Now so far all of this sounds annoying but relatively harmless. However, the argument extends much further than this. What happens if your ISP signs up to an agreement with the government to restrict access to content provided by political rivals? Could innovative startup companies find themselves priced themselves out of the internet by larger rivals who pay for exclusive access rights? While these may seem like distant fears right now, the internet is evolving at such a pace that game-changing trends can be witnessed over a matter of weeks and months, rather than years.

Take a look at this recent article on Net Neutrality – the author argues that the internet has become so tightly integrated with society that it is in essence a utility, much like water or electricity. While we may not be quite there yet, it’s only a matter of time before regular access to the internet becomes a requirement for modern living. With more and more services becoming accessible online, like banking, car tax renewal, paying bills and even conveyancing, many services are withdrawing from the high street and reducing in number to match the reduced demand for “bricks and mortar” locations. This makes sense of course, but at the same time we may be pushing those without regular internet access further and further to the fringes of society.

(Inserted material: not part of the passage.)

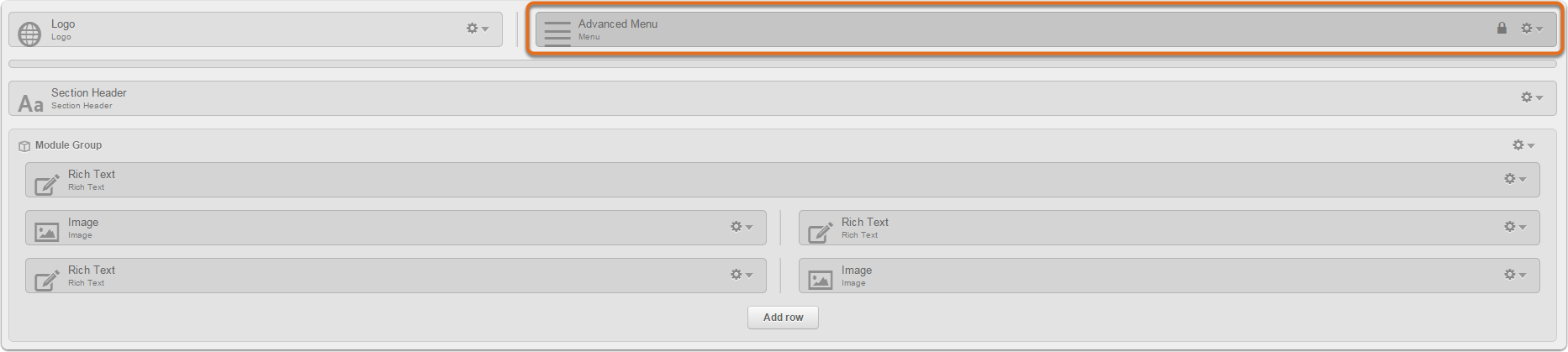Click the Aa icon of Section Header
This screenshot has width=1568, height=352.
tap(30, 103)
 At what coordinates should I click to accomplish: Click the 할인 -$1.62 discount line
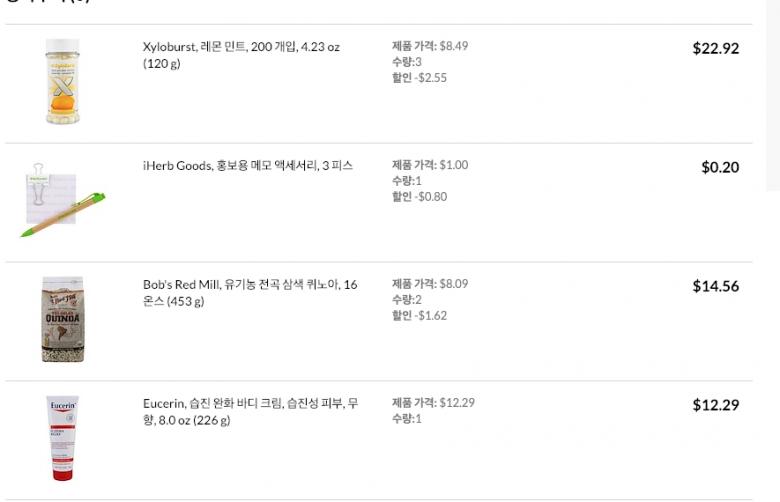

This is where the net neutrality argument moves from a theoretical discussion about competition and freedom, to a simple matter of human rights. Supporters of net neutrality argue that the internet is so fundamental to modern society that we simply cannot risk having people’s access to it determined and controlled by a handful of big ISPs. For this reason, the recent deal between America’s largest ISP and video streaming service Netflix has hit the headlines, and signals to many the beginning of the end of net neutrality. In a nutshell, Comcast is alleged to have been artificially throttling traffic from Netflix in order to make Netflix pay for faster speeds via direct access into the Comcast broadband network – and Netflix has finally thrown in the towel and paid up.

Does this deal really signal the end of net neutrality? It’s a complex argument, and it’s difficult to say for sure what’s going to happen, but it’s clear that whatever the outcome you can be certain the effects will ripple across to the UK soon enough. Some say the fight is over, others say the war has only just begun – either way, tough decisions are going to have to be made soon.